## [ABOUT THIS TASK]
Copy only those lines which run from the line containing "The height and" to the end of the entries below, both inclusive, exactly as written and with no pictures.

··· SOURCE MATERIAL

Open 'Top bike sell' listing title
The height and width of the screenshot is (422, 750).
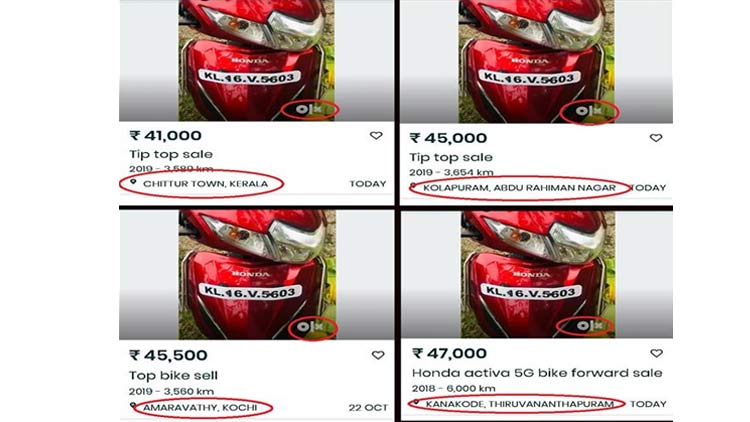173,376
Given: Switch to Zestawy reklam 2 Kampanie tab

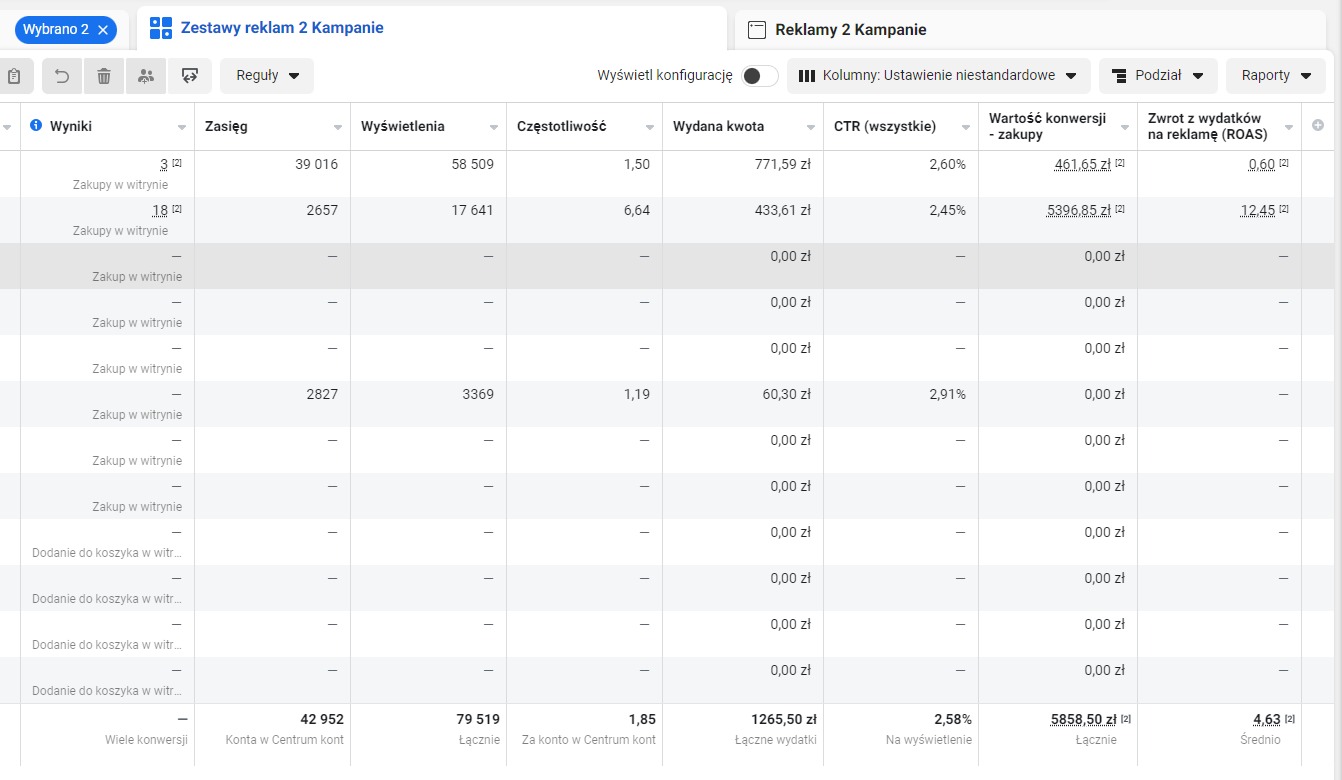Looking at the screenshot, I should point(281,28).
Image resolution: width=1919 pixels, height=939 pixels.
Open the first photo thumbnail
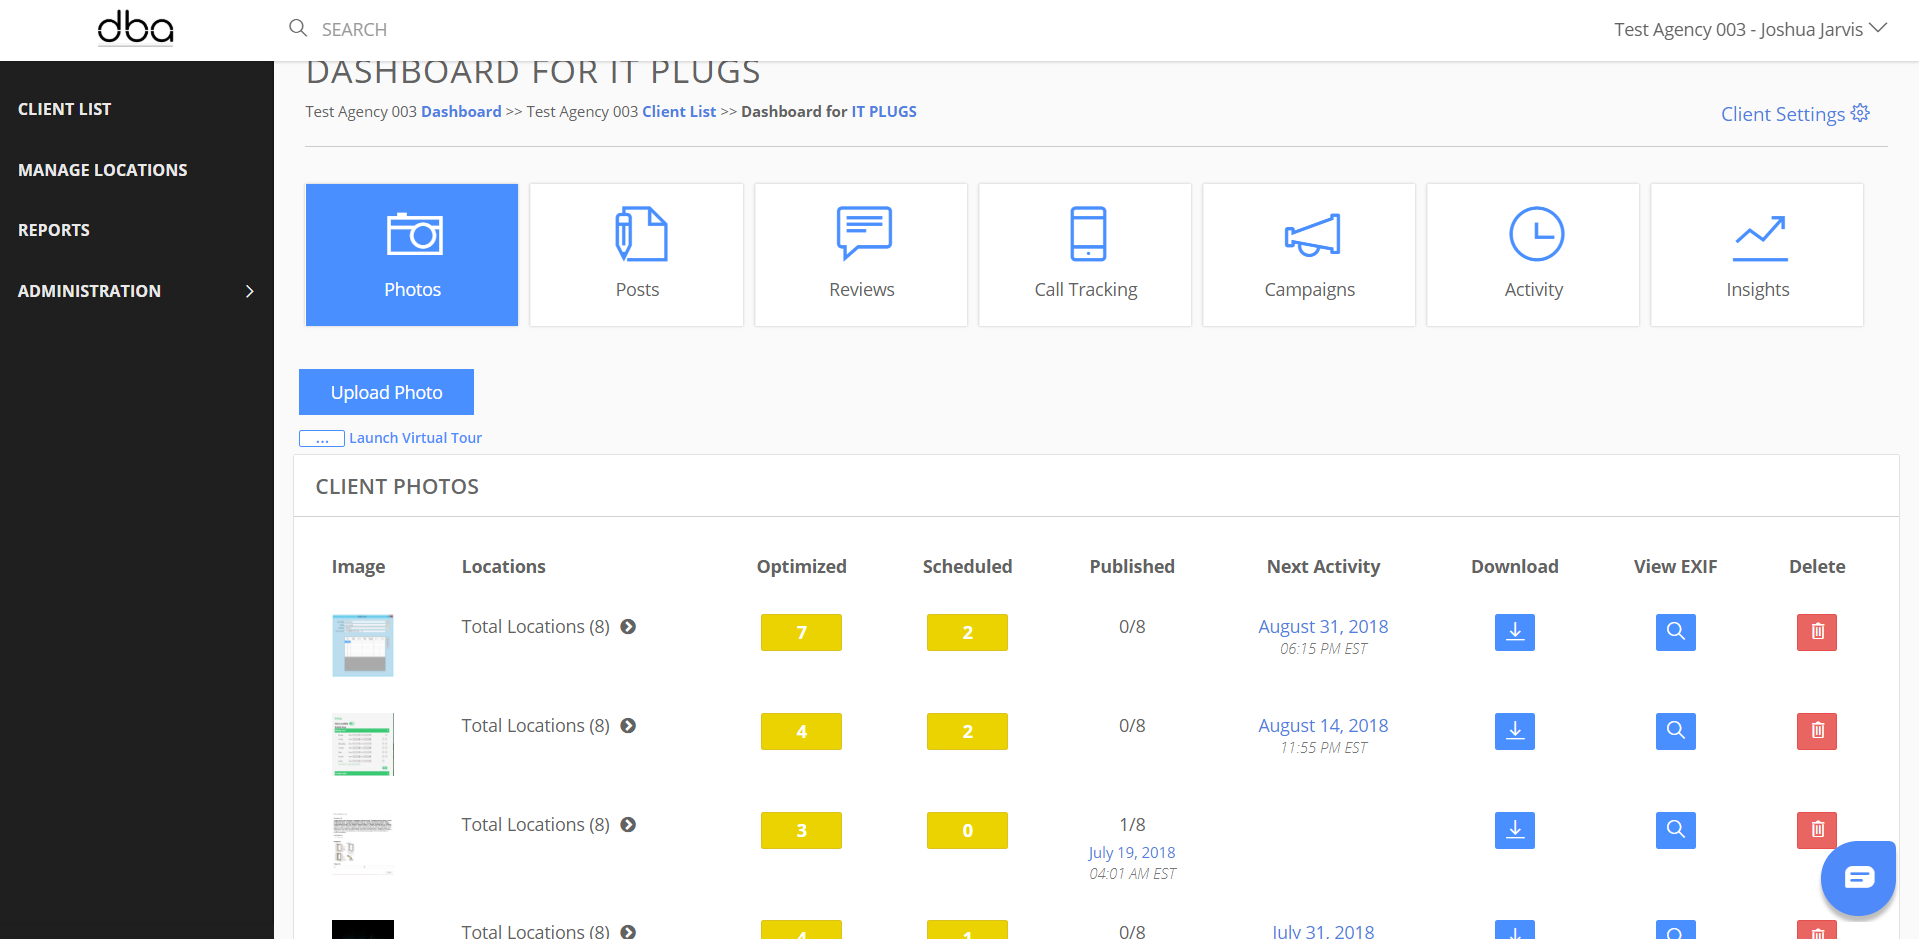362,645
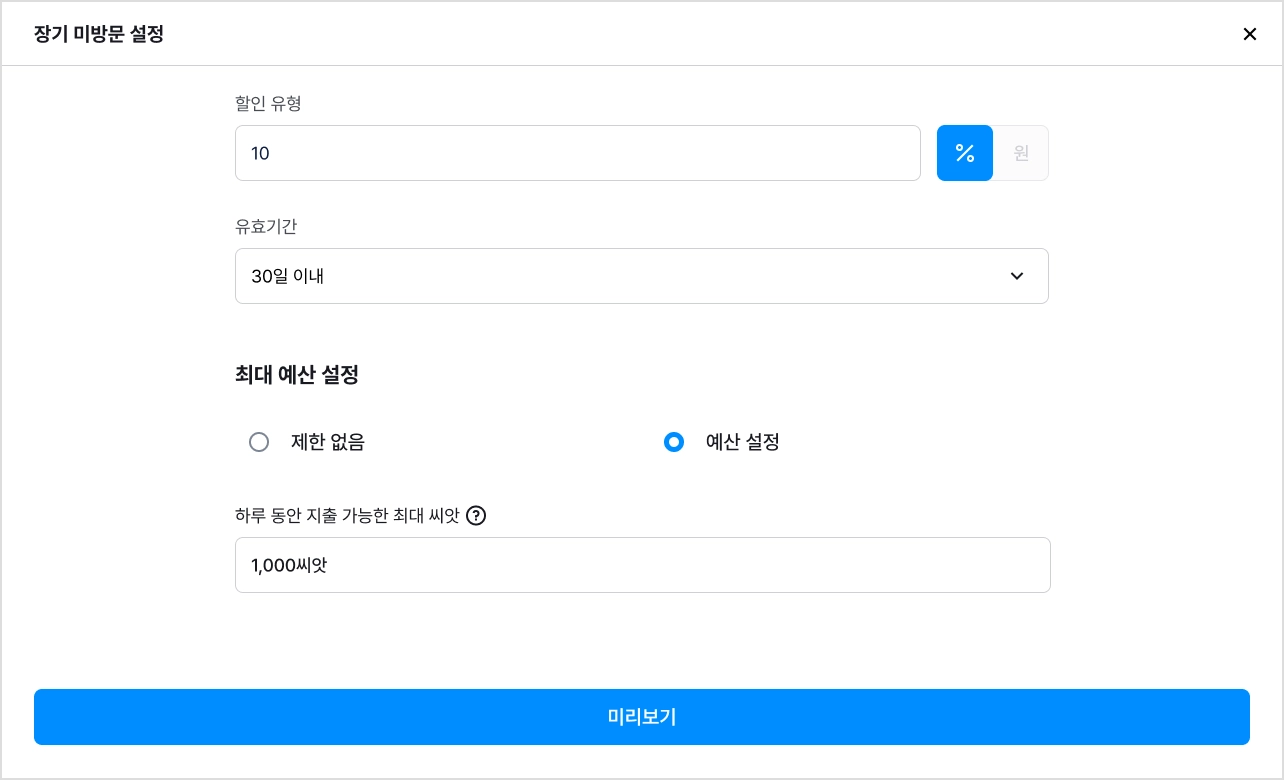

······

## [RESULT]
The height and width of the screenshot is (422, 750).
173,376
Given: Switch to Zestawy reklam 2 Kampanie tab

Looking at the screenshot, I should point(281,28).
Image resolution: width=1919 pixels, height=939 pixels.
Open the first photo thumbnail
362,645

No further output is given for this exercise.